The records below need to be copied in full. Match them exactly.

__DATA PROVIDED__:
Start of Block
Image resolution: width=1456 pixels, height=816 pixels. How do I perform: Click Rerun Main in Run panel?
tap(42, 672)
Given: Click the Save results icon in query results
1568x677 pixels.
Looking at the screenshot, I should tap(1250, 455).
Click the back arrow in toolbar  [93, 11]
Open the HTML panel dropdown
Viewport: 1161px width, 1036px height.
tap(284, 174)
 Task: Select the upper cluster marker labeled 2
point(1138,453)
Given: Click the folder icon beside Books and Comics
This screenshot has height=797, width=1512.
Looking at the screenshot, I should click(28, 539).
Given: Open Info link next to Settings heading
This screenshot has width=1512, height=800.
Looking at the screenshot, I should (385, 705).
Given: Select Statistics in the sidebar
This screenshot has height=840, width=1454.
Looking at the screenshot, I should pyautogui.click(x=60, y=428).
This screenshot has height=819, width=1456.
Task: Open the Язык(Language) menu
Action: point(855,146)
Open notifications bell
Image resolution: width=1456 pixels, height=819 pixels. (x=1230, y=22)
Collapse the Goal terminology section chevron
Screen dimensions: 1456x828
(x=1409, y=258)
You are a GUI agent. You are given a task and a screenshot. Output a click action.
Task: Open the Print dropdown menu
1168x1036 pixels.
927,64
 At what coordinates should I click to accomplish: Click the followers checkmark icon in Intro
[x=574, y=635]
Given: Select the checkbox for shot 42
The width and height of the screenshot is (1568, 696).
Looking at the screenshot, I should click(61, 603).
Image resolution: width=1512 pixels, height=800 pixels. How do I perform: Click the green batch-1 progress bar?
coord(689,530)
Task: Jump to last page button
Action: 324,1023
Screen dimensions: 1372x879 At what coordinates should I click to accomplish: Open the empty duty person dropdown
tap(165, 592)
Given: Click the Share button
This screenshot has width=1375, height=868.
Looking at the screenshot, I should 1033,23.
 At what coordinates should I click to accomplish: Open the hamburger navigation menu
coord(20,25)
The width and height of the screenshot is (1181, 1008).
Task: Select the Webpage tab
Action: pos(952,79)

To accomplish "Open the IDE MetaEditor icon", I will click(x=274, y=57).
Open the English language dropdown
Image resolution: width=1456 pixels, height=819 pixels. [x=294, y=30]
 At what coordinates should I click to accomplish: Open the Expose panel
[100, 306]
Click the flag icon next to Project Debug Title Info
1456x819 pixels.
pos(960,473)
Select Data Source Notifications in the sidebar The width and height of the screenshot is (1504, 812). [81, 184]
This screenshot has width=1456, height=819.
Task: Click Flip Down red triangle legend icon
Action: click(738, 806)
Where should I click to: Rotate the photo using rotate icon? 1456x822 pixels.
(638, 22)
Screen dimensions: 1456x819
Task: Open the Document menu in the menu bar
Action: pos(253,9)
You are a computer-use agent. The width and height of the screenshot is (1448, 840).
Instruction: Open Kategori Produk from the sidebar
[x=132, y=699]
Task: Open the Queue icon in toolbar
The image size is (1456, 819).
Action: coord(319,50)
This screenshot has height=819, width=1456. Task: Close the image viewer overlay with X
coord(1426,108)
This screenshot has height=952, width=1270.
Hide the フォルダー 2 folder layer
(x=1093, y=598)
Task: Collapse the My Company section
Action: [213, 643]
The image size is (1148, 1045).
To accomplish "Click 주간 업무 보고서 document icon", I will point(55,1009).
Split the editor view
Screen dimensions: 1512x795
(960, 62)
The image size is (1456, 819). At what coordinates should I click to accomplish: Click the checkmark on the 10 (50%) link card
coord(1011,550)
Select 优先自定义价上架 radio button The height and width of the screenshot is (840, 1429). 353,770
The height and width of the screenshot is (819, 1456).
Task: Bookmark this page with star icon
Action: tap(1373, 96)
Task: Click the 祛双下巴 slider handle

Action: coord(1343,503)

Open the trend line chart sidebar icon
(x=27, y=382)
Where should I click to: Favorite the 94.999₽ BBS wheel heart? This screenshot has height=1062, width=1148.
End of Block
__REPLY__:
Image resolution: width=1456 pixels, height=816 pixels. How do I perform: Click Rerun Main in Run panel?
tap(42, 672)
Given: Click the Save results icon in query results
1568x677 pixels.
Looking at the screenshot, I should tap(1250, 455).
Click the back arrow in toolbar  [93, 11]
Open the HTML panel dropdown
Viewport: 1161px width, 1036px height.
tap(284, 174)
 Task: Select the upper cluster marker labeled 2
point(1138,453)
Given: Click the folder icon beside Books and Comics
This screenshot has height=797, width=1512.
Looking at the screenshot, I should click(28, 539).
Given: Open Info link next to Settings heading
This screenshot has width=1512, height=800.
Looking at the screenshot, I should (385, 705).
Given: Select Statistics in the sidebar
This screenshot has height=840, width=1454.
Looking at the screenshot, I should pyautogui.click(x=60, y=428).
This screenshot has height=819, width=1456.
Task: Open the Язык(Language) menu
Action: point(855,146)
Open notifications bell
Image resolution: width=1456 pixels, height=819 pixels. (x=1230, y=22)
Collapse the Goal terminology section chevron
Screen dimensions: 1456x828
(x=1409, y=258)
You are a GUI agent. You are given a task and a screenshot. Output a click action.
Task: Open the Print dropdown menu
1168x1036 pixels.
927,64
 At what coordinates should I click to accomplish: Click the followers checkmark icon in Intro
[x=574, y=635]
Given: Select the checkbox for shot 42
The width and height of the screenshot is (1568, 696).
Looking at the screenshot, I should click(61, 603).
Image resolution: width=1512 pixels, height=800 pixels. How do I perform: Click the green batch-1 progress bar?
coord(689,530)
Task: Jump to last page button
Action: 324,1023
Screen dimensions: 1372x879 At what coordinates should I click to accomplish: Open the empty duty person dropdown
tap(165, 592)
Given: Click the Share button
This screenshot has width=1375, height=868.
Looking at the screenshot, I should 1033,23.
 At what coordinates should I click to accomplish: Open the hamburger navigation menu
coord(20,25)
The width and height of the screenshot is (1181, 1008).
Task: Select the Webpage tab
Action: pos(952,79)

To accomplish "Open the IDE MetaEditor icon", I will click(x=274, y=57).
Open the English language dropdown
Image resolution: width=1456 pixels, height=819 pixels. [x=294, y=30]
 At what coordinates should I click to accomplish: Open the Expose panel
[100, 306]
Click the flag icon next to Project Debug Title Info
1456x819 pixels.
pos(960,473)
Select Data Source Notifications in the sidebar The width and height of the screenshot is (1504, 812). [81, 184]
This screenshot has width=1456, height=819.
Task: Click Flip Down red triangle legend icon
Action: click(738, 806)
Where should I click to: Rotate the photo using rotate icon? 1456x822 pixels.
(638, 22)
Screen dimensions: 1456x819
Task: Open the Document menu in the menu bar
Action: pos(253,9)
You are a computer-use agent. The width and height of the screenshot is (1448, 840).
Instruction: Open Kategori Produk from the sidebar
[x=132, y=699]
Task: Open the Queue icon in toolbar
The image size is (1456, 819).
Action: coord(319,50)
This screenshot has height=819, width=1456. Task: Close the image viewer overlay with X
coord(1426,108)
This screenshot has height=952, width=1270.
Hide the フォルダー 2 folder layer
(x=1093, y=598)
Task: Collapse the My Company section
Action: [213, 643]
The image size is (1148, 1045).
To accomplish "Click 주간 업무 보고서 document icon", I will point(55,1009).
Split the editor view
Screen dimensions: 1512x795
(960, 62)
The image size is (1456, 819). At what coordinates should I click to accomplish: Click the checkmark on the 10 (50%) link card
coord(1011,550)
Select 优先自定义价上架 radio button The height and width of the screenshot is (840, 1429). 353,770
The height and width of the screenshot is (819, 1456).
Task: Bookmark this page with star icon
Action: tap(1373, 96)
Task: Click the 祛双下巴 slider handle

Action: coord(1343,503)

Open the trend line chart sidebar icon
(x=27, y=382)
Where should I click to: Favorite the 94.999₽ BBS wheel heart? This screenshot has height=1062, width=1148.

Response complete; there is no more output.